(Quoted passage Opens)

Wingspan was the quarterly membership magazine of the Royal Australasian Ornithologists Union (RAOU). It was first issued in 1991, replacing the RAOU Newsletter. When Birds Australia and Bird Observation and Conservation Australia merged in 2012 to form BirdLife Australia, Wingspan's run ended, and was replaced with Australian Birdlife magazine.

Wingspan was a glossy colour magazine that contained articles on wild birds and birding in Australasia and adjacent regions. Regular content included articles on bird identification, biology and conservation, as well as reviews, letters and coverage of the RAOU's projects and membership activities. It was partly supported by advertising, most of which is related to birding, such as for binoculars and telescopes, holiday accommodation, and bird touring. It was distributed to RAOU members. It was repeatedly recognised in the Whitley Awards, as "Best Periodical" in 2007, 2008 and 2011, "Outstanding Periodical" in 2006, "Best Specialist Periodical" in 2000 and 2003, and as "Best Zoological Periodical" in 2001.

Birds Australia also produced a number of other publications as supplements to Wingspan magazine. These were circulated to Birds Australia members along with the magazine, and included the annual State of Australia's Birds reports, as well as occasional specialised publications, such as Birds on Farms (2000), Shorebird Conservation in Australia (2002) and Fire and Birds (2005).

(Quoted passage Closes)

*List of tasks*.
A: Which publication did Wingspan replace, according to the Wingspan passage?
B: For each statement, say whether the Wingspan passage agrees, and quote the words that decide it: (i) Wingspan was distributed to RAOU members. (ii) Wingspan was named "Best Periodical" in the Whitley Awards in 2005. (iii) Fire and Birds was published in 2005.
C: Please carry on with the Wingspan passage, starting after its final sentence.
The rows come from a separate source unrelated to the Wingspan passage.

(Excerpted records Opens)

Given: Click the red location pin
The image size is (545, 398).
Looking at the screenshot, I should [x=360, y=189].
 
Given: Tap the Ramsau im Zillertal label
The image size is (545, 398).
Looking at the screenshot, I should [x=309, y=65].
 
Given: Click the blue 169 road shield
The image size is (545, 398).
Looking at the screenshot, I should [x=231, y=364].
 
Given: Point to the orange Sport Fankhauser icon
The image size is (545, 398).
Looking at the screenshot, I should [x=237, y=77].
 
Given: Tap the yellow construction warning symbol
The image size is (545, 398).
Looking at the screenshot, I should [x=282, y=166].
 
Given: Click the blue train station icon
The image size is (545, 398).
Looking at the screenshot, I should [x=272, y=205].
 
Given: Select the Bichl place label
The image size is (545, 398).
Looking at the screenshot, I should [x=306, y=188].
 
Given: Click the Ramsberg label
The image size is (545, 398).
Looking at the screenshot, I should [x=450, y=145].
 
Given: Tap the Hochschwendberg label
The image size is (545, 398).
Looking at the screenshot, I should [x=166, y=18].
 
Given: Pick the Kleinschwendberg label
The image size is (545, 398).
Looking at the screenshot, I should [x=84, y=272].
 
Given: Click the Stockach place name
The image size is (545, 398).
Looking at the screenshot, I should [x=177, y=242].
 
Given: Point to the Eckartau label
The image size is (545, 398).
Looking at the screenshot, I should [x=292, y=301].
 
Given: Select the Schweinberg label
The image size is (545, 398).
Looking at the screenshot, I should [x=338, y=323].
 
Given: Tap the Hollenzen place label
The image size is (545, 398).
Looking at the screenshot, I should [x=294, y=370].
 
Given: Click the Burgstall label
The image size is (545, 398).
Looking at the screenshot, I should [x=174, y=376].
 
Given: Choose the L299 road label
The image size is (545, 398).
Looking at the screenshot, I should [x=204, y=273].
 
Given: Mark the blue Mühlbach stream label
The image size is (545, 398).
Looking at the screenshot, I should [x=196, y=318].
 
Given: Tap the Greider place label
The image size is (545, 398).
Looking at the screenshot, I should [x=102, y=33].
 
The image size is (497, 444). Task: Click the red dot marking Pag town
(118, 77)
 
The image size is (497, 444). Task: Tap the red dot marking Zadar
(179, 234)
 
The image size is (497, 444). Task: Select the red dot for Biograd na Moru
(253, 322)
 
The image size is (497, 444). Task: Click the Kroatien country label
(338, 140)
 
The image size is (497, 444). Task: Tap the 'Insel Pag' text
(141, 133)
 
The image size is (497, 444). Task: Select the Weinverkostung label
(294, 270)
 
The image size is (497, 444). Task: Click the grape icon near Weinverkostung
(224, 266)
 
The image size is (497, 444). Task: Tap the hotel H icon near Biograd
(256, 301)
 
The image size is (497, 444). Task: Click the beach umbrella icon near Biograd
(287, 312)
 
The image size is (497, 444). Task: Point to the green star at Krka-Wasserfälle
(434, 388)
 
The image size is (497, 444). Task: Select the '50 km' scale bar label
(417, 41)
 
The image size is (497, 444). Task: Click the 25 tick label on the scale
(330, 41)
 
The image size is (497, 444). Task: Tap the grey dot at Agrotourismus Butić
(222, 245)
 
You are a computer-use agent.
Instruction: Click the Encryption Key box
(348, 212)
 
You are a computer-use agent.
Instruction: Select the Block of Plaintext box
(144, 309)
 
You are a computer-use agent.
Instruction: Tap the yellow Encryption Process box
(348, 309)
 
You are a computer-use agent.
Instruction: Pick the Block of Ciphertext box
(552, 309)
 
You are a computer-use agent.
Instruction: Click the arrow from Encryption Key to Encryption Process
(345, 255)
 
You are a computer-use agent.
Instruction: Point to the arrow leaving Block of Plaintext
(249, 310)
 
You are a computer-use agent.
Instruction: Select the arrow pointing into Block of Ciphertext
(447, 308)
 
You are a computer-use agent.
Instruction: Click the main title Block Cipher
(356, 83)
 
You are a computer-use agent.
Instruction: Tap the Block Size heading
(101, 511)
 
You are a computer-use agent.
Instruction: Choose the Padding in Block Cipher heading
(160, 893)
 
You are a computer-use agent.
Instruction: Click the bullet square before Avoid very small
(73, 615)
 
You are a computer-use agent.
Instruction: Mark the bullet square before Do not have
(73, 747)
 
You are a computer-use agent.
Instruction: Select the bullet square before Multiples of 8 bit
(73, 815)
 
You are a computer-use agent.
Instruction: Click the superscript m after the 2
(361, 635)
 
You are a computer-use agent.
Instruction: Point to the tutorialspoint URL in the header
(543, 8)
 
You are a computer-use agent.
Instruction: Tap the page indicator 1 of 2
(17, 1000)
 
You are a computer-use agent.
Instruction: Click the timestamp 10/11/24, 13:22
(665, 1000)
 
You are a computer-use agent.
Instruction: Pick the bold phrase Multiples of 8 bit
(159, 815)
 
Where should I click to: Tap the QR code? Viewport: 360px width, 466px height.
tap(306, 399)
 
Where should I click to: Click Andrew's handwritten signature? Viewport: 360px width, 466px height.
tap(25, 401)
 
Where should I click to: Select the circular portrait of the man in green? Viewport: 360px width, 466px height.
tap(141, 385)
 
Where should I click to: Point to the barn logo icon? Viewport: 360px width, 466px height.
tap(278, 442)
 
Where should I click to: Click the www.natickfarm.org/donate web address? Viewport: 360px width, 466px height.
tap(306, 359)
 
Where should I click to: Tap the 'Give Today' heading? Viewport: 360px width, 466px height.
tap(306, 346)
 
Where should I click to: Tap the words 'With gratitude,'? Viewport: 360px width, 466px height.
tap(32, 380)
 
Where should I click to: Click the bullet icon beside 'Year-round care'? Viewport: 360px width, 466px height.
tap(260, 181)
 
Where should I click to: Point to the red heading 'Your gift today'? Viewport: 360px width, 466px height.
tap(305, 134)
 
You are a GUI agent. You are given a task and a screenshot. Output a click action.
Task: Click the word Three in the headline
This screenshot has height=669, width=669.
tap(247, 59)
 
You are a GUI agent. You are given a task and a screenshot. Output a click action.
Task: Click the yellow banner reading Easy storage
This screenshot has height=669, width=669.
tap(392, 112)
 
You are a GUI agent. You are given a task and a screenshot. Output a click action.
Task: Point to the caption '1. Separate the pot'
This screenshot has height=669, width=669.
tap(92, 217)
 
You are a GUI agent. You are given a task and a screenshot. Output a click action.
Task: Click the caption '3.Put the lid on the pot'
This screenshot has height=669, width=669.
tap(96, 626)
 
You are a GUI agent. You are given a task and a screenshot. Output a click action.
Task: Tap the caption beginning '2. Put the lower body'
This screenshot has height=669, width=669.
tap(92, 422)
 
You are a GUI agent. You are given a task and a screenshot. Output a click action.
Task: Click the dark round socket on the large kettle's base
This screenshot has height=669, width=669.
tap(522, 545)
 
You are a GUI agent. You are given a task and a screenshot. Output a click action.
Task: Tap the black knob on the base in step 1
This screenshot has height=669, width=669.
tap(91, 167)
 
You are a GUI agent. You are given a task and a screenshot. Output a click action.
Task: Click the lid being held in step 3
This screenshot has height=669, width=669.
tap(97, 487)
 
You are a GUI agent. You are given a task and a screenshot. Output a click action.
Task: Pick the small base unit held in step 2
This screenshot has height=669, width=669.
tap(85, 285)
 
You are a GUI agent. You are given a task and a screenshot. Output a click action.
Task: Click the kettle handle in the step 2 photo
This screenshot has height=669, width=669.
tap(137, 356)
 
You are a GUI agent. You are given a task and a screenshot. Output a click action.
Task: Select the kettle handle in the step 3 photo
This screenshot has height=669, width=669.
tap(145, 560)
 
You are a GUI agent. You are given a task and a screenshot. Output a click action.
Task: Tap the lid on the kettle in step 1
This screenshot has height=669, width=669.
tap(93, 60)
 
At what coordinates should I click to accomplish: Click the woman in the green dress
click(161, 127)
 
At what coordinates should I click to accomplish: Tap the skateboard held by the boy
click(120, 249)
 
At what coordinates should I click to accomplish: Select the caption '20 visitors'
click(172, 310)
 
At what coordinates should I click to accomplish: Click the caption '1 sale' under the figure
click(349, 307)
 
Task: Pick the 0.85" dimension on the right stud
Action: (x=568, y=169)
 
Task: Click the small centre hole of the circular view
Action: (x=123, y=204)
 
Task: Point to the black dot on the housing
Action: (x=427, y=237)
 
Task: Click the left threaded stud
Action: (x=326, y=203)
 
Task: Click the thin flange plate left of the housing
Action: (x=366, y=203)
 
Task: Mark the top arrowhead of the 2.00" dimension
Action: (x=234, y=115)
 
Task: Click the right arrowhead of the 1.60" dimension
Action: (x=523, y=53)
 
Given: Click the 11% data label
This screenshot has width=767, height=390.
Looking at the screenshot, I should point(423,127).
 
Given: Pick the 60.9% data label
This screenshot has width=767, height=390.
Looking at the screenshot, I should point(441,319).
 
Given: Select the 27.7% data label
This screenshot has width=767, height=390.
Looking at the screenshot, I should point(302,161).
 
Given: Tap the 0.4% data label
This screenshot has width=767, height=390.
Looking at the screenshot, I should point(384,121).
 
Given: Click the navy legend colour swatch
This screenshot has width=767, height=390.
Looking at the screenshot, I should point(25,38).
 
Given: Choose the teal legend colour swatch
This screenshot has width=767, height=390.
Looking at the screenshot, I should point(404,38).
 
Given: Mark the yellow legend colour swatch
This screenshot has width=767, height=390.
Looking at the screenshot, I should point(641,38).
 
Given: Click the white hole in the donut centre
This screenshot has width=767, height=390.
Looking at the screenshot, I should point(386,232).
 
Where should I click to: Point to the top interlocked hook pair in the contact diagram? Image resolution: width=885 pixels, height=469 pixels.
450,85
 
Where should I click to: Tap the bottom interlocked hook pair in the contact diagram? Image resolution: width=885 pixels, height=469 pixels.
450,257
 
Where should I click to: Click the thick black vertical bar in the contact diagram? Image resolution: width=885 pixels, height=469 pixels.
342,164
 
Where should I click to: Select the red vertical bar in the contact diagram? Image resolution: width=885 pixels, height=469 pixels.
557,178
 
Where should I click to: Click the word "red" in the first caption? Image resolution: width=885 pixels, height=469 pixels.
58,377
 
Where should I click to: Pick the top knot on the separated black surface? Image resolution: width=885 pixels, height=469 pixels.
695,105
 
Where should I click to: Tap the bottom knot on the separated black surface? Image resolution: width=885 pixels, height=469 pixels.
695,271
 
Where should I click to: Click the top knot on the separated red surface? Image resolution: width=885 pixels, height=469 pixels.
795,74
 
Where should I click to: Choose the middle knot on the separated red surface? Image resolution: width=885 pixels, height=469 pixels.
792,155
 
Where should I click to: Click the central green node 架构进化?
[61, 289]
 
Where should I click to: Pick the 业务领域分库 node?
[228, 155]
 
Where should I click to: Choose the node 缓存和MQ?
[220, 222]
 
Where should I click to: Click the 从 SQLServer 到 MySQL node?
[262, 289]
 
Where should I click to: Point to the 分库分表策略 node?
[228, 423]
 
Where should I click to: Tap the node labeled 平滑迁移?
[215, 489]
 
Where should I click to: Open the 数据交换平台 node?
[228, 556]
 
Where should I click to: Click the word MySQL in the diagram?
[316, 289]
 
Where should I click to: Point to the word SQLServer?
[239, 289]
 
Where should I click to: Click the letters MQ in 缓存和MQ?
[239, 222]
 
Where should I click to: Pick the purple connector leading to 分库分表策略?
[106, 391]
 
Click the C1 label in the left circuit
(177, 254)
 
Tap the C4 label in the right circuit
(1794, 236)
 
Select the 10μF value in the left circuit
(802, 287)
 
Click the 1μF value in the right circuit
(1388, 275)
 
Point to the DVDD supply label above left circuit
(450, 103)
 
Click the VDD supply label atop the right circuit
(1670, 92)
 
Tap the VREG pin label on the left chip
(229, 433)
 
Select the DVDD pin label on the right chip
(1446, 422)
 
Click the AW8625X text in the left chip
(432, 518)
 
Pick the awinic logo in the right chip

(Excerpted records Closes)

*Results by task*.
A: The RAOU Newsletter.

B:
(i) Yes: "It was distributed to RAOU members."
(ii) No: "as "Best Periodical" in 2007, 2008 and 2011"
(iii) Yes: "Fire and Birds (2005)"

C:
==Australian Birdlife==
Australian Birdlife has been the membership magazine of BirdLife Australia since March 2012, replacing Birds Australia's Wingspan magazine and BOCA's Bird Observer after the two organisations merged in 2012.

The magazine is issued quarterly, and contains articles about Australia's native birds, their conservation and the people who work to save them. Regular content includes features on bird identification, species profiles, biology and conservation, as well as reviews, gardening and photography columns, and coverage of BirdLife Australia projects and membership activities. It is distributed to BirdLife Australia members as part of their annual subscription and is partly supported through birding-related advertising for accommodation, binoculars and bird tours.